One source told TNA that the economic and military pressures in recent years were too much for the Syrian regime to stand, leading to a light military footprint in the north with Bashar Al-Assad believing the rebels were a spent force and his rule had been secured, continuing to enrich his small inner circle at the expense of the military. Such hubris was to be his downfall.
While Hezbollah was being battered in Lebanon following an unprecedented Israeli offensive and Russia emptying its jails to man the frontlines in Ukraine, HTS was preparing for a counter-offensive and struck at the regime’s weakest moment.
When they surged through the regime defences they realised that the Syrian Arab Army was little more than a paper tiger and Iran-backed militias were largely gone, said Adi Smajic, a freelance photographer who visited rebel areas in 2015, so after taking Aleppo City and heading south, it became apparent that Bashar’s rule was done.

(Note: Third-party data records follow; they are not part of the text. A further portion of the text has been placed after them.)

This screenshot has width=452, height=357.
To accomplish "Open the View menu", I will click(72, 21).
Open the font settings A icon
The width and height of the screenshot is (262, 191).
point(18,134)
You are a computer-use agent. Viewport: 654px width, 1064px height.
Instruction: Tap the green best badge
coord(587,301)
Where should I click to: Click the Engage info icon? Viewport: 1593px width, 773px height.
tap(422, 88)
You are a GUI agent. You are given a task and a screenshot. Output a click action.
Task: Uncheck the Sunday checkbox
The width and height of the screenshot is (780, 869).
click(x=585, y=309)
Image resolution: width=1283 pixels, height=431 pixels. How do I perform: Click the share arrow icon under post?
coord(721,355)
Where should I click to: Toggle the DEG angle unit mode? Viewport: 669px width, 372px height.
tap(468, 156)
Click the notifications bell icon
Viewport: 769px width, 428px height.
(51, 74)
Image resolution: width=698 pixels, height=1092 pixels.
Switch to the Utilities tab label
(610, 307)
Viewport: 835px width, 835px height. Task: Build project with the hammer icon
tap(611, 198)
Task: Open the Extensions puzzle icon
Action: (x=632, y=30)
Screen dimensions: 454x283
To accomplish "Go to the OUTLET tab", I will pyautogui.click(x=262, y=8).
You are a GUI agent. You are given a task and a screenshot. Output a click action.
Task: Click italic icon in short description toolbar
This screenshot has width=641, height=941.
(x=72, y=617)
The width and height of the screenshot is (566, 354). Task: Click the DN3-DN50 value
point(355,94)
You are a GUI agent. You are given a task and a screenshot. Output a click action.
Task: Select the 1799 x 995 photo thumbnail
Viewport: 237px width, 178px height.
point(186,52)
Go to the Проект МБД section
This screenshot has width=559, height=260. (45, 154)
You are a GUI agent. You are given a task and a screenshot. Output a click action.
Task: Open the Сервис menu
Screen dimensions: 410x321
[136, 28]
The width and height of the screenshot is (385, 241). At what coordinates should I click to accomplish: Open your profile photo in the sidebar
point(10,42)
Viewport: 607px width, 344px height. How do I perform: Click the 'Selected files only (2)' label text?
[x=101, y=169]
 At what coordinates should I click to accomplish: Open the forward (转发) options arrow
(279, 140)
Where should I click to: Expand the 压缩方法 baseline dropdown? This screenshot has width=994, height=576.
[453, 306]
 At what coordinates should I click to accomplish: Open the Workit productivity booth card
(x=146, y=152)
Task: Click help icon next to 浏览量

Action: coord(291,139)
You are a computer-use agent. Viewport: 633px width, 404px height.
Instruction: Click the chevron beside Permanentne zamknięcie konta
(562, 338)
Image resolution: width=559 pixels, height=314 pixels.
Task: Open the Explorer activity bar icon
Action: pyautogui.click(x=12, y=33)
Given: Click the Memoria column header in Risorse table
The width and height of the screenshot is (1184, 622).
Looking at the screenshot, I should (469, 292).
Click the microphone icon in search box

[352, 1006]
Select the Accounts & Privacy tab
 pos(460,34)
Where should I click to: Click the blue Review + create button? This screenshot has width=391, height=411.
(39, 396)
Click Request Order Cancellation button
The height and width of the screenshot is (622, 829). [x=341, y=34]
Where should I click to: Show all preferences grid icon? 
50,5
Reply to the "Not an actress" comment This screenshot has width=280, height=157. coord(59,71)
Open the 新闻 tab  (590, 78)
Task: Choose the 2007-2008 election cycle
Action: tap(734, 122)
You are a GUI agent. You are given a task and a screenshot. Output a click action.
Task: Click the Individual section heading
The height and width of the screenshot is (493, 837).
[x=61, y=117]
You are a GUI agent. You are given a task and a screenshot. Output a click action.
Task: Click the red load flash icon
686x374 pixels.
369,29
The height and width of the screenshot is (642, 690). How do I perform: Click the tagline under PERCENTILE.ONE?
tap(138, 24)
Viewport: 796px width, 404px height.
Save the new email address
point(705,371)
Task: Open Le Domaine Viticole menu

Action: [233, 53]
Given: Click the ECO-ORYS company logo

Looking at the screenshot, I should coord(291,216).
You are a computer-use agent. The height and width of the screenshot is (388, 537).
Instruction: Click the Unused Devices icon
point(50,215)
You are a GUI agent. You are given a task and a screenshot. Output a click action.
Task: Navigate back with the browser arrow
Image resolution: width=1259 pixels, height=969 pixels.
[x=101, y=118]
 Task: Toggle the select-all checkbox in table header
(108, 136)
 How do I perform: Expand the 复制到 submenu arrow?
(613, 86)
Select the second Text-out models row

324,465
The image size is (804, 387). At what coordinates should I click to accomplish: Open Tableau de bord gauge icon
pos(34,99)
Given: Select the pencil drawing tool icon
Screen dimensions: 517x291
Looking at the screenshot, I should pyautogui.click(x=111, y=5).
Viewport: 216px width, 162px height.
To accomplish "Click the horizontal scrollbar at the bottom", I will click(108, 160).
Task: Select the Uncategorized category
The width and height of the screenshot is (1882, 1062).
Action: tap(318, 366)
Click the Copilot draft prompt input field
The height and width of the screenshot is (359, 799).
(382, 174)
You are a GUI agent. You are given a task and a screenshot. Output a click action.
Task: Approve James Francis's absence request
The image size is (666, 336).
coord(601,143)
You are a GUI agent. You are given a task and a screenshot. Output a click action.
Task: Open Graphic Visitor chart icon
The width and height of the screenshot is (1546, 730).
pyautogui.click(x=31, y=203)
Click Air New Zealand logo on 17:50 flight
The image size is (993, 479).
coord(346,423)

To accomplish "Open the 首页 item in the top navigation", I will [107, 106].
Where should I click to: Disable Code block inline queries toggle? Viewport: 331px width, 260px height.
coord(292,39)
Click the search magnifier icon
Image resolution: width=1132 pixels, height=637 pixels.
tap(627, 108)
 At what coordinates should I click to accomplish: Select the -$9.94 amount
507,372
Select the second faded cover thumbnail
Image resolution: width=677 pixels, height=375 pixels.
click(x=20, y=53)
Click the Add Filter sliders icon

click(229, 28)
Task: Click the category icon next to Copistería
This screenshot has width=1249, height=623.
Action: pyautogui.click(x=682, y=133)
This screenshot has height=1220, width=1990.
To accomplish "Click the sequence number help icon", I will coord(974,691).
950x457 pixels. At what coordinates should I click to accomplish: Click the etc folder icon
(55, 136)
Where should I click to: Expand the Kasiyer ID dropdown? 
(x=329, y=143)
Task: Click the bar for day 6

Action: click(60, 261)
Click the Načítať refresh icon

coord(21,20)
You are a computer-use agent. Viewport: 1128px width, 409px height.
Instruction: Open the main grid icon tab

“Russia’s air force did target the rebels during their initial attacks on Aleppo, but after the city fell and the rebels moved into areas outside the previous de-escalation agreements between Turkey and Russia, the bombing completely stopped,” said Smajic.
“Russian intelligence predicted the fall of other cities and knew it was time to go as the Syrian defences began to crumble. When the rebels reached Homs and former rebels in the south began moving north, most of the officers and airforce pilots fled their bases leaving the remaining soldiers to surrender to the rebels at military checkpoints along the highways.”
Ultimately, a major reconfiguration of the economy and state capture by the presidential palace after Hafez al-Assad meant there were fewer people benefiting from Bashar’s corrupt rule and willing to fight to protect his regime.
When domestic and foreign economic challenges reduced the size of the pie for Syria’s corrupt elite to carve out and Assad ensured most of it went to his family, the leader became detested, even among his support base, with Alawites who had sacrificed their sons to prop up his corrupt regime particularly disheartened as the war progressed.
“During the war, economic opportunities declined so markedly that the capture of state resources by the presidential palace meant he didn’t leave anything for anyone else, creating discontent toward Bashar Al-Assad across many segments of Syrian society,” Jihad Yazigi, editor-in-chief of The Syria Report, told The New Arab.
“You talked to businessmen and they tell you ‘this guy is unbearable’, you talk to Alawites and they were fed up, you talk to the people from the opposition and, obviously, they hate him, so in terms of patronage he allocated less and less funds to these groups, because there were fewer resources available.
“But Bashar also believed fundamentally after winning the war, seeing European and Arab Gulf states coming back gradually without either demanding concessions, he saw himself as invincible and I think all this pushed him to limit his circles of patronage.”